- _Problem_
Each line from the one that contains "Where should I click to: Click the Full" to the end of the material must be quoted exactly; include both end lines and nothing else.

- _Extracted data_
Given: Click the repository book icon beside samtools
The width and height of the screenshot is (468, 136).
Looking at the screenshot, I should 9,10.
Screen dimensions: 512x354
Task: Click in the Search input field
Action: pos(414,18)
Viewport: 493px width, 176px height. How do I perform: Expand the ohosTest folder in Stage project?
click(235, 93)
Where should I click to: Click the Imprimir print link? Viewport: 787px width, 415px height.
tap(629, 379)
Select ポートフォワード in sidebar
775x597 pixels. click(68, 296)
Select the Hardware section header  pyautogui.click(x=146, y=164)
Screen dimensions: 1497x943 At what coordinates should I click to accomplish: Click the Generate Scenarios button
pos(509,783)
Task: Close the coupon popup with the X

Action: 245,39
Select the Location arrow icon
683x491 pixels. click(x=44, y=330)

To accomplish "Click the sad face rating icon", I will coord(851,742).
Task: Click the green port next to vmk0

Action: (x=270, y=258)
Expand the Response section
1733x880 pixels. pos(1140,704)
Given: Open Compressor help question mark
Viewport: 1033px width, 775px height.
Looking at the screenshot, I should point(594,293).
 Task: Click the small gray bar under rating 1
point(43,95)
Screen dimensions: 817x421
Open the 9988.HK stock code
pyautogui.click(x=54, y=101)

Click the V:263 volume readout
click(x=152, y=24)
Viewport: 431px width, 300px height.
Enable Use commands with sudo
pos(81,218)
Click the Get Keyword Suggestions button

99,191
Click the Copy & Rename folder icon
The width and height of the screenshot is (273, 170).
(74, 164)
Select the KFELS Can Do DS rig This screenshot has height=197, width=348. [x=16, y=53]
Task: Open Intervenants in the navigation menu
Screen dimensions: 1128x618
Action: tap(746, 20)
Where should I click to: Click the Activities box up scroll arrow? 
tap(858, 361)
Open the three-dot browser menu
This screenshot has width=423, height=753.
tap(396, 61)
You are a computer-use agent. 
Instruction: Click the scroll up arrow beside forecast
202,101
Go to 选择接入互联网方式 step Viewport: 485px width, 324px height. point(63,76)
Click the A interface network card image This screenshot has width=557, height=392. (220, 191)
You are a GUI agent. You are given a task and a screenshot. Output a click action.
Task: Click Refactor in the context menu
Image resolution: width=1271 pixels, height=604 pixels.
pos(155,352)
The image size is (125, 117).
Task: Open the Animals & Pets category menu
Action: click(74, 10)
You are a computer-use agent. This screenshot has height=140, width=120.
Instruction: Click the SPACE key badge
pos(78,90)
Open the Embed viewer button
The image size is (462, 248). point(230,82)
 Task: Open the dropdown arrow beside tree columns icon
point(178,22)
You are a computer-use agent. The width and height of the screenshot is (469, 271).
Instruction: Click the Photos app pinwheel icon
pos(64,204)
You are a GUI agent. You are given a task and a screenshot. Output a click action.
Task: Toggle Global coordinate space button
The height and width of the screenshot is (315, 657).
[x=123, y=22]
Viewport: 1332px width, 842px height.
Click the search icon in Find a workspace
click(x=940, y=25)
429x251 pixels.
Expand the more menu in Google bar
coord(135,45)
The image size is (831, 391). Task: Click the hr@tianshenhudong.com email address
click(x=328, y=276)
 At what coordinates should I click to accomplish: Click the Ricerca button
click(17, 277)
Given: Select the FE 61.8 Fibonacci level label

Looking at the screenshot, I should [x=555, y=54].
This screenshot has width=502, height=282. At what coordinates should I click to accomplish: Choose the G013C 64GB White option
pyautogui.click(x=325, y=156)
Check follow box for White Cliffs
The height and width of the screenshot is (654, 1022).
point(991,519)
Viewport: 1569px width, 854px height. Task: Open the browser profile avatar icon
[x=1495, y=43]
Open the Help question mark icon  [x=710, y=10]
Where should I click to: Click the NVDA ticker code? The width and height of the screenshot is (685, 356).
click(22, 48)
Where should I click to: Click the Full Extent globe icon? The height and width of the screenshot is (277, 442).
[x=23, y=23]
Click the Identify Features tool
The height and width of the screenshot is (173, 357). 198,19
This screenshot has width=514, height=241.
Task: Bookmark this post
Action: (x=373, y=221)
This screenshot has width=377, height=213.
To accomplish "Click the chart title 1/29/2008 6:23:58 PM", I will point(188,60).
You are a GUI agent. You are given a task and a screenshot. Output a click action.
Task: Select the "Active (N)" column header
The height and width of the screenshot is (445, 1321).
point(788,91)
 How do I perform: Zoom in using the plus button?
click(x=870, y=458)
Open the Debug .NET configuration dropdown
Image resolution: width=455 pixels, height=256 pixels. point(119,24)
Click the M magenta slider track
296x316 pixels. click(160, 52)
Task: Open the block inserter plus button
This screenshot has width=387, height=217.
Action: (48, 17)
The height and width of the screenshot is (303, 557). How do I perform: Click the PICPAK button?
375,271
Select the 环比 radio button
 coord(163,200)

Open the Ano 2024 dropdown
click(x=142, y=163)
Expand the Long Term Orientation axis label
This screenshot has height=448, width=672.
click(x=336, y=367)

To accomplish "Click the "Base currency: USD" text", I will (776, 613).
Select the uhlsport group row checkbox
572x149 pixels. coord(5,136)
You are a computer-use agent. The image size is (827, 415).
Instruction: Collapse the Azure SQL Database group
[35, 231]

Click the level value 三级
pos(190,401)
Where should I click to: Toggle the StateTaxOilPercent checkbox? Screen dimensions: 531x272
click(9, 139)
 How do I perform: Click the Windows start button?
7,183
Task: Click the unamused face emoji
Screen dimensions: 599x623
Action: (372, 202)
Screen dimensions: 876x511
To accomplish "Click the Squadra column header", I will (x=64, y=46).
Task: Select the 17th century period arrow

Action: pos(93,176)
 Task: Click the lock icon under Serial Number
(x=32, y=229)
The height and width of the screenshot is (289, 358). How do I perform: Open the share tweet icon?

- _Solution for this problem_
Where should I click to: Click the Full Extent globe icon? The height and width of the screenshot is (277, 442).
[x=23, y=23]
Click the Identify Features tool
The height and width of the screenshot is (173, 357). 198,19
This screenshot has width=514, height=241.
Task: Bookmark this post
Action: (x=373, y=221)
This screenshot has width=377, height=213.
To accomplish "Click the chart title 1/29/2008 6:23:58 PM", I will point(188,60).
You are a GUI agent. You are given a task and a screenshot. Output a click action.
Task: Select the "Active (N)" column header
The height and width of the screenshot is (445, 1321).
point(788,91)
 How do I perform: Zoom in using the plus button?
click(x=870, y=458)
Open the Debug .NET configuration dropdown
Image resolution: width=455 pixels, height=256 pixels. point(119,24)
Click the M magenta slider track
296x316 pixels. click(160, 52)
Task: Open the block inserter plus button
This screenshot has width=387, height=217.
Action: (48, 17)
The height and width of the screenshot is (303, 557). How do I perform: Click the PICPAK button?
375,271
Select the 环比 radio button
 coord(163,200)

Open the Ano 2024 dropdown
click(x=142, y=163)
Expand the Long Term Orientation axis label
This screenshot has height=448, width=672.
click(x=336, y=367)

To accomplish "Click the "Base currency: USD" text", I will (776, 613).
Select the uhlsport group row checkbox
572x149 pixels. coord(5,136)
You are a computer-use agent. The image size is (827, 415).
Instruction: Collapse the Azure SQL Database group
[35, 231]

Click the level value 三级
pos(190,401)
Where should I click to: Toggle the StateTaxOilPercent checkbox? Screen dimensions: 531x272
click(9, 139)
 How do I perform: Click the Windows start button?
7,183
Task: Click the unamused face emoji
Screen dimensions: 599x623
Action: (372, 202)
Screen dimensions: 876x511
To accomplish "Click the Squadra column header", I will (x=64, y=46).
Task: Select the 17th century period arrow

Action: pos(93,176)
 Task: Click the lock icon under Serial Number
(x=32, y=229)
The height and width of the screenshot is (289, 358). How do I perform: Open the share tweet icon?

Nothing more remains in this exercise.